Fat and happy, it was essential that we kickback and flex our lounge for a couple of hours!

Dinnertime came all too soon. We’d had to book in the first sitting because we’d designed a series of activities for ourselves that required us to be ready by 7 or eating very late (which we don’t do).

The formal dining room is a la carte from a limited (about 10 options per course) but varied selection. The chef’s recommended 3 course combination is printed on the menu and the waiting staff – who get to know you (by name) since you always sit in the same section – give further advice based on your previous selections. Our waiter knew us a bit too well and surprised us with a bonus third dish when he served main course – a lasagne, adding to the tiger prawns and pork shoulder roast we’d ordered – which would certainly have gone to waste if everything hadn’t been so ridiculously tasty!

Our expanded dinner put some time pressure on us to get to our 7pm show – a comedy / magic show in the Theatre, but we were grateful for the leg-stretch to get the enormous feast settled.

The show was light and fun, with the host, Mel Mellis, maintaining a buoyant  monologue, heckling peppered with amusing anecdotes and punny one-liners, while performing some simple magic tricks. It was a laugh and we agreed we’d support Mel again if he had another show later in the cruise.
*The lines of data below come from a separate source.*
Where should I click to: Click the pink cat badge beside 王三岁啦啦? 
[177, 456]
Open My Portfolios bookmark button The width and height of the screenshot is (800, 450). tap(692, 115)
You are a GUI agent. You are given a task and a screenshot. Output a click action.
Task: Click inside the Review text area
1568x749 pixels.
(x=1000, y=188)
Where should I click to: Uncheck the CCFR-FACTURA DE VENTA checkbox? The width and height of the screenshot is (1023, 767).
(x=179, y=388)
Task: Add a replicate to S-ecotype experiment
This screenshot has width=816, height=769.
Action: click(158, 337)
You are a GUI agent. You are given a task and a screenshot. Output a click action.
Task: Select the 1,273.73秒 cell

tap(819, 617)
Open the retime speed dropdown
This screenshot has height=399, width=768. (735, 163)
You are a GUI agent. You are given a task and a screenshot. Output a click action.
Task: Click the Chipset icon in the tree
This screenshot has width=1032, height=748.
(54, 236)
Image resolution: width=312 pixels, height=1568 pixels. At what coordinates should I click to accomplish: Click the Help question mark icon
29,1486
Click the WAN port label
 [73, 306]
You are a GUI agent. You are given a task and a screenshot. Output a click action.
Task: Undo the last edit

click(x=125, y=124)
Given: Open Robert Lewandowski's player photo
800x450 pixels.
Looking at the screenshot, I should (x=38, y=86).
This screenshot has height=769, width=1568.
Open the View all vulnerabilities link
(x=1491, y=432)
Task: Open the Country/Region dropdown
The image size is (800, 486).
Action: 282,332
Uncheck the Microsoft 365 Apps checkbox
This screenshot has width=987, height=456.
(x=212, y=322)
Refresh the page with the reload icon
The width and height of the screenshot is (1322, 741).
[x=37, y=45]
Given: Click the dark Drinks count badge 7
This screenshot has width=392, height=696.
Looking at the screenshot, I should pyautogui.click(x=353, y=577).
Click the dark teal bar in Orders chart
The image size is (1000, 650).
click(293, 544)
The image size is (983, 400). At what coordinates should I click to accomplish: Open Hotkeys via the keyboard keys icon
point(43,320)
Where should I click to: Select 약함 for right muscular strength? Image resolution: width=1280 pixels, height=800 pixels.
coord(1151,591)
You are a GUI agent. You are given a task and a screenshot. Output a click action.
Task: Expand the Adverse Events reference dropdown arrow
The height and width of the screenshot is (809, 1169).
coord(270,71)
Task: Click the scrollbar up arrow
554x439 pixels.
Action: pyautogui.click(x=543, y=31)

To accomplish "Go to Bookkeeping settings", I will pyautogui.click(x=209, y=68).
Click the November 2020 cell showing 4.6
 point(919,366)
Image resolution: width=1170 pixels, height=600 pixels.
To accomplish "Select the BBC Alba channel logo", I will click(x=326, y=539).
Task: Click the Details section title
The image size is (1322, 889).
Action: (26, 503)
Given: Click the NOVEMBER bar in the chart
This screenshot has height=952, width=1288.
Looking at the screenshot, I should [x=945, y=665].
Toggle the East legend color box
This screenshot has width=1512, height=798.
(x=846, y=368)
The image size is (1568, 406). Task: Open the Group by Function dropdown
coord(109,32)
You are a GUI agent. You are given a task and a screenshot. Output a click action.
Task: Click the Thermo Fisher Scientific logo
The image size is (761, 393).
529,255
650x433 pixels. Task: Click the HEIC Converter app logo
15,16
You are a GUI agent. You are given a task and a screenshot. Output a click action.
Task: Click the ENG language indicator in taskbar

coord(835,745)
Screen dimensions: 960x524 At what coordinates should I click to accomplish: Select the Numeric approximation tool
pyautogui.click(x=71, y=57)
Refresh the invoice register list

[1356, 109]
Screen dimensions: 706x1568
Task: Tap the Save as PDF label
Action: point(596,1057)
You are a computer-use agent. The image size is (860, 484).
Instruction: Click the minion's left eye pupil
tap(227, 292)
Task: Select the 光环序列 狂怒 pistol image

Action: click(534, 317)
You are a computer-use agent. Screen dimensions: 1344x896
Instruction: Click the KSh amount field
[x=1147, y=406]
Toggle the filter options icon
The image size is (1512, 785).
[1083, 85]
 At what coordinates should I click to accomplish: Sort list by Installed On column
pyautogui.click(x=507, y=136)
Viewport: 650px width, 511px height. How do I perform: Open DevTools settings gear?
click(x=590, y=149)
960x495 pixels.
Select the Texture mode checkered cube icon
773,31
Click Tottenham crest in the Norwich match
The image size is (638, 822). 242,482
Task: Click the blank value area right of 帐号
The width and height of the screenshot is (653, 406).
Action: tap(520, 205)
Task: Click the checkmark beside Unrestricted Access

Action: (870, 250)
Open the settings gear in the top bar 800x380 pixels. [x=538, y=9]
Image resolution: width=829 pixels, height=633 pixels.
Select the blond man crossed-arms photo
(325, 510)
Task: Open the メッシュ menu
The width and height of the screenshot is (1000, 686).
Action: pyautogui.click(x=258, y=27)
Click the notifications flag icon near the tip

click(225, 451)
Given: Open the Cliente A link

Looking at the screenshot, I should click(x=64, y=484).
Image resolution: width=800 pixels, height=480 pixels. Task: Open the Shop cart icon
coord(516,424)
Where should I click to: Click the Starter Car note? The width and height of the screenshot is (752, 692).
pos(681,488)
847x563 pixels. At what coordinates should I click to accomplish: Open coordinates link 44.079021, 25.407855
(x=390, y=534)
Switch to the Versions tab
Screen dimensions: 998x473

Next stop was a high-tail to the Schooner Bar for a music trivia quiz. Tonight was the night of Michael Jackson and the audience was tasked with identifying hit and obscure songs from snippets that the host teased. Old MJ is pretty prolific so we did rather well.

Better than the poor hopefuls participating in the game show in the Centrum. Being in the horizontal centre of the ship, the Centrum is an open 9-volume cylinder where all the decks look down onto a central floor and little stage.  There is a bar and collection of chaisses, cocktail and bucket chair tables ensconcing the performance area, but the majority of the audience settles in the protruding balconies and chairs alongside the glass dividers on the upper floors, with a perfect view of whatever spectacle is for offer below.

Tonight’s show was “Complete the Lyric”, where contestants were offered a section of lyric which then cut short and they were to continue the song.  Contestants buckled to the likes of Britney Spears and Kelly Clarkson until finally ‘Chris from Tennessee’ was able to  annex the missing 26 “I Know” suffixes from Bill Withers’ “Ain’t No Sunshine”. It was quite a coup for him. And the whole show was quite entertaining for the rest of us.